A still image from 'Justice,' directed by Doug Liman
‘Justice’ Story Syndicate

CAA is handling sales for what has immediately become the hottest acquisition title at the first in-person Sundance since 2020. Justice premiered in an overflowing theater to enthusiastic response. The documentary had been kept under close wraps and was only announced as part of the lineup at the opening news conference a day earlier.

Perhaps the most explosive revelation in the film is the FBI’s failure to follow up on a tip from Max Stier, a fellow Yale student during the time Ramirez and Kavanaugh attended the school, who said he was told about a similar alleged incident involving Kavanaugh exposing himself to another female student. The film includes a taped recorded statement from Stier, one of 4,500 tips to an FBI tip line that was set up after Ramirez and Blasey Ford came forward.

Liman said the filmmakers haven’t received any blowback yet, but that he did feel the filmmakers and those interviewed in the film were at risk of retaliation while Justice was being made, thus the need for extreme secrecy which extended to asking everyone involved in the film to sign NDAs.

DATA LISTING →
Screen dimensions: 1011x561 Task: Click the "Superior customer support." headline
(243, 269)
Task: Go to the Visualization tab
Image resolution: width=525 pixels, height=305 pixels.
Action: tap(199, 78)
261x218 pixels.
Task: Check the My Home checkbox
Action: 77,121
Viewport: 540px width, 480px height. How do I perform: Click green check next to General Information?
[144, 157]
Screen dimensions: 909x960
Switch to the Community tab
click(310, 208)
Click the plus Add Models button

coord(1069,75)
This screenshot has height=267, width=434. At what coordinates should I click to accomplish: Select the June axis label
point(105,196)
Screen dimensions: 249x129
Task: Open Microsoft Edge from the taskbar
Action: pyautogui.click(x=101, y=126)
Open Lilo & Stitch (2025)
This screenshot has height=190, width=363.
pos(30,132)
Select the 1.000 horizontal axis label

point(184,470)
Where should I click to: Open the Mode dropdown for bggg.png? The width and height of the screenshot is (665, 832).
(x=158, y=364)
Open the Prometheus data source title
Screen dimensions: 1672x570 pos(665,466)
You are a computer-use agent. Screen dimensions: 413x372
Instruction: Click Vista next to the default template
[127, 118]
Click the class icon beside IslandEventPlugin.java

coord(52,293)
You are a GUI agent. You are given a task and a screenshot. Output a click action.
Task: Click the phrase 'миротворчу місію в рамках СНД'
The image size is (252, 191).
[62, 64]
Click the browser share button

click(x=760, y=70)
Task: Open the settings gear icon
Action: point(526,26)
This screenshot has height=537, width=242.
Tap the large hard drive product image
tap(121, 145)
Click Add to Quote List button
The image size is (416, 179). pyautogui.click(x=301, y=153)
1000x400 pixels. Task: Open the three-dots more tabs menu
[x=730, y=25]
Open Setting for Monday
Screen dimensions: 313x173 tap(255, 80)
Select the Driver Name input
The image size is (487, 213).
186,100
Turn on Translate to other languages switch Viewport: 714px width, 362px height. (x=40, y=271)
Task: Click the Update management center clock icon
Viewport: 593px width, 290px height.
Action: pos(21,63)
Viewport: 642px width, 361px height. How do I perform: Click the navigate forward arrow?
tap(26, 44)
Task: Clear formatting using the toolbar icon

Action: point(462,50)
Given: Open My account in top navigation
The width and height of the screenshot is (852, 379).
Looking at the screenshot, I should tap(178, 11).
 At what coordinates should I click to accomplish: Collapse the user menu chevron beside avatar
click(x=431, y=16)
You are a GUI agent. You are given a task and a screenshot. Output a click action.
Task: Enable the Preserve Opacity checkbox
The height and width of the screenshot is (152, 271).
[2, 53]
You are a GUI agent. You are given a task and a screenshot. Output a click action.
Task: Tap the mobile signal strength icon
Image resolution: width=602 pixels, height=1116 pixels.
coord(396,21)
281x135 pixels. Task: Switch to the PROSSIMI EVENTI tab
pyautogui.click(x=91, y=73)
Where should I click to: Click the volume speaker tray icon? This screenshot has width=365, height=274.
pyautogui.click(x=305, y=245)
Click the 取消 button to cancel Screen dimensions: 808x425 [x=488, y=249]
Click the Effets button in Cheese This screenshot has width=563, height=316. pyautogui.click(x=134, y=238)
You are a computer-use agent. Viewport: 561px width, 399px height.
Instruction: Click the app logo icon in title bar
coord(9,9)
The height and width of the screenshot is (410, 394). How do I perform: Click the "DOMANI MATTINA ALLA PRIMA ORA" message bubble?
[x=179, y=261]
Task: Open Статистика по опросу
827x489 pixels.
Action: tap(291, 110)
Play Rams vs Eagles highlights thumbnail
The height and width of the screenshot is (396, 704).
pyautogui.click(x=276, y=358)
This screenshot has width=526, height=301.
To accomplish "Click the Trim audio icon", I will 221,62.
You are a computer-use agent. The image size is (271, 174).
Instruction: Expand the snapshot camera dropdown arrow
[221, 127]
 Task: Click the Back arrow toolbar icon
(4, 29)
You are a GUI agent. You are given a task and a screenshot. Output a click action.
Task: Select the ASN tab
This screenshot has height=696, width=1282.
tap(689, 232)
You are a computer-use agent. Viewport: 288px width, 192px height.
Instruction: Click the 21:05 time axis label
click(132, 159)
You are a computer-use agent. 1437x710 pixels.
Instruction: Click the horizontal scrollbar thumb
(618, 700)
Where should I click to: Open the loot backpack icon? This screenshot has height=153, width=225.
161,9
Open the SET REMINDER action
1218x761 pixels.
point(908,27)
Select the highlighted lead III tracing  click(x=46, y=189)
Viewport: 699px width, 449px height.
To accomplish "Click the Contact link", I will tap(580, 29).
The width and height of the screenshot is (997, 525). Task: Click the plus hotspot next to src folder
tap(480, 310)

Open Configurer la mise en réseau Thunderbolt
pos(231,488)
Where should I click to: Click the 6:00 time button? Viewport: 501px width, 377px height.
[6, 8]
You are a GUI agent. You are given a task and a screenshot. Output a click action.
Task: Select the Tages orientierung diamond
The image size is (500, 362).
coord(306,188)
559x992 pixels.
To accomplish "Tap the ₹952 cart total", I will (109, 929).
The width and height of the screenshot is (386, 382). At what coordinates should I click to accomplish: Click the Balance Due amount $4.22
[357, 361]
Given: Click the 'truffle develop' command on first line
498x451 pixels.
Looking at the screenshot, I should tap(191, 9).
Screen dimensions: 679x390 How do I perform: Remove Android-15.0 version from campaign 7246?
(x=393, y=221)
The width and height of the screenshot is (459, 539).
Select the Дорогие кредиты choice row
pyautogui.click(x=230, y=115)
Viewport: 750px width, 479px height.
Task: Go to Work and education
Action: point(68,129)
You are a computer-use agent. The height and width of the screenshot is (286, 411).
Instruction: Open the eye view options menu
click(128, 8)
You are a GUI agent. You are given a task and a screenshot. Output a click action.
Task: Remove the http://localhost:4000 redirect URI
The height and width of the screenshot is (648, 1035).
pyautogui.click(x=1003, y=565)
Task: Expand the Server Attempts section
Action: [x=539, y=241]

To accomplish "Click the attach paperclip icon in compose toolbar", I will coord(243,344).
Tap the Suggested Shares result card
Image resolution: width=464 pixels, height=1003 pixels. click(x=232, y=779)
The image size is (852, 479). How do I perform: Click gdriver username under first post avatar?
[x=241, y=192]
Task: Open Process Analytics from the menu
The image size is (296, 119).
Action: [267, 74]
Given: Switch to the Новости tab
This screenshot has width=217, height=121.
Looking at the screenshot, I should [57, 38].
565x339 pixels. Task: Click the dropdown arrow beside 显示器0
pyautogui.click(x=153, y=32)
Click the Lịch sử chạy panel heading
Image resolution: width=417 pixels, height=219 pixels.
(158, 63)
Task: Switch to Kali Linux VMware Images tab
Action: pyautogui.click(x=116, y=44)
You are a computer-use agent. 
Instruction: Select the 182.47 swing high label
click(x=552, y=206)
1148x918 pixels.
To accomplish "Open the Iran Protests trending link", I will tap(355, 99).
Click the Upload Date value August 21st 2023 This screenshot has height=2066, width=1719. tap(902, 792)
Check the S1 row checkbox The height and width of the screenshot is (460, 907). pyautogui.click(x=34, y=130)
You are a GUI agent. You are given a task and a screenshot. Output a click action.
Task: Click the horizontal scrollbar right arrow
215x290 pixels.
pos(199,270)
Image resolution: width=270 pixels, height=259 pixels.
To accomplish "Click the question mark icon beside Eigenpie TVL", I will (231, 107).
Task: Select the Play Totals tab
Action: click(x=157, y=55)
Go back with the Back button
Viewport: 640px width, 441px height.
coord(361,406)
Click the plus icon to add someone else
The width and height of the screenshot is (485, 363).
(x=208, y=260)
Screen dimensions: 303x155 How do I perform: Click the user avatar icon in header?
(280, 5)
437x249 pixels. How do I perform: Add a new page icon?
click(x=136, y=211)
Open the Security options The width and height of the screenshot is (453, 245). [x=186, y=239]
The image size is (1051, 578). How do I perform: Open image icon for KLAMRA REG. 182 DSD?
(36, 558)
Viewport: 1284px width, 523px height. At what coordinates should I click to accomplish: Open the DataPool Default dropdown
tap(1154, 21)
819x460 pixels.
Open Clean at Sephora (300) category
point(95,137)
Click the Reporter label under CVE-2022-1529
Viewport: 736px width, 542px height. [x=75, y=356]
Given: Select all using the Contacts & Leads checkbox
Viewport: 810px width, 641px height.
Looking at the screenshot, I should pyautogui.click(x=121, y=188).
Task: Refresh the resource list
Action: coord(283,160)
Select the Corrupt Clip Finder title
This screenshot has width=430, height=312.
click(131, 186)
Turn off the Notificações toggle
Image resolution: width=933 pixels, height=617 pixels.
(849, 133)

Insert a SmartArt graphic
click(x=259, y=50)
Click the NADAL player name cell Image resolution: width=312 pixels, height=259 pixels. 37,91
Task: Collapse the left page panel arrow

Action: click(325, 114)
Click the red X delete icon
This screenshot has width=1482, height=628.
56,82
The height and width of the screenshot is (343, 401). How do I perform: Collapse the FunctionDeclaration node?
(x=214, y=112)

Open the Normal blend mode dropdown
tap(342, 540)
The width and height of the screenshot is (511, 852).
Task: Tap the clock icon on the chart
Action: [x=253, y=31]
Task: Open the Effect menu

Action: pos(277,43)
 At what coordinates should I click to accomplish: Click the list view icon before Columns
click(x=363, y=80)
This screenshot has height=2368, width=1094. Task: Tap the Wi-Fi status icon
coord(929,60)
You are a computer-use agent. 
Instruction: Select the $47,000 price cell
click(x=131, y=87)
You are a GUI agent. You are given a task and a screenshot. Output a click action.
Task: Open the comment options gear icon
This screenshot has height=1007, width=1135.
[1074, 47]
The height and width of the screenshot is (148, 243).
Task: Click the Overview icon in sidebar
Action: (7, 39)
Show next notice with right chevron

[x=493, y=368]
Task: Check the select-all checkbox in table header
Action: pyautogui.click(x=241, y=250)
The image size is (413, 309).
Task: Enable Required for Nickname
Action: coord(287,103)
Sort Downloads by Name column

EXERCISE TASKS →
1. Which people are named in the article about the Sundance documentary "Justice"? List every one.
2. What comes next in the article about the Sundance documentary "Justice"? Write the continuation.
The data has no role here.

ANSWERS FOR THE EXERCISE →
1. Doug Liman, Max Stier, Ramirez, Kavanaugh, Blasey Ford

2.
“The machinery that’s put into place against anyone that speaks up… we knew that machinery would be turned on us,” Liman said. “The film wouldn’t have been shown at Sundance, there would have been injunction” had word of it leaked in advance.

Producer Amy Herdy, also at the Q&A, has investigated other prominent figures accused of sexual misconduct including Woody Allen in the 2021 documentary series Allen v. Farrow, and music industry mogul Russell Simmons in the 2020 doc On the Record. Oscar-winner Dan Cogan and Oscar-nominated filmmaker Liz Garbus executive produced the film, along with Liman. Cogan and Garbus’ production company Story Syndicate produced the film.

Herdy said she hopes the film “triggers outrage, and an investigation with subpoena powers.”

Blasey Ford appears briefly in the opening few minutes of the film. Excerpts from her dramatic testimony before the Senate Judiciary Committee serve to tell her story. Liman said he did not include a new on camera interview with Blasey Ford because “she did her part. She more than did her part for this country. She’s done enough for 10 lifetimes.”

It was at the Sundance opening day news conference that the festival’s programming chief revealed the existence of the film and that it would premiere Friday night.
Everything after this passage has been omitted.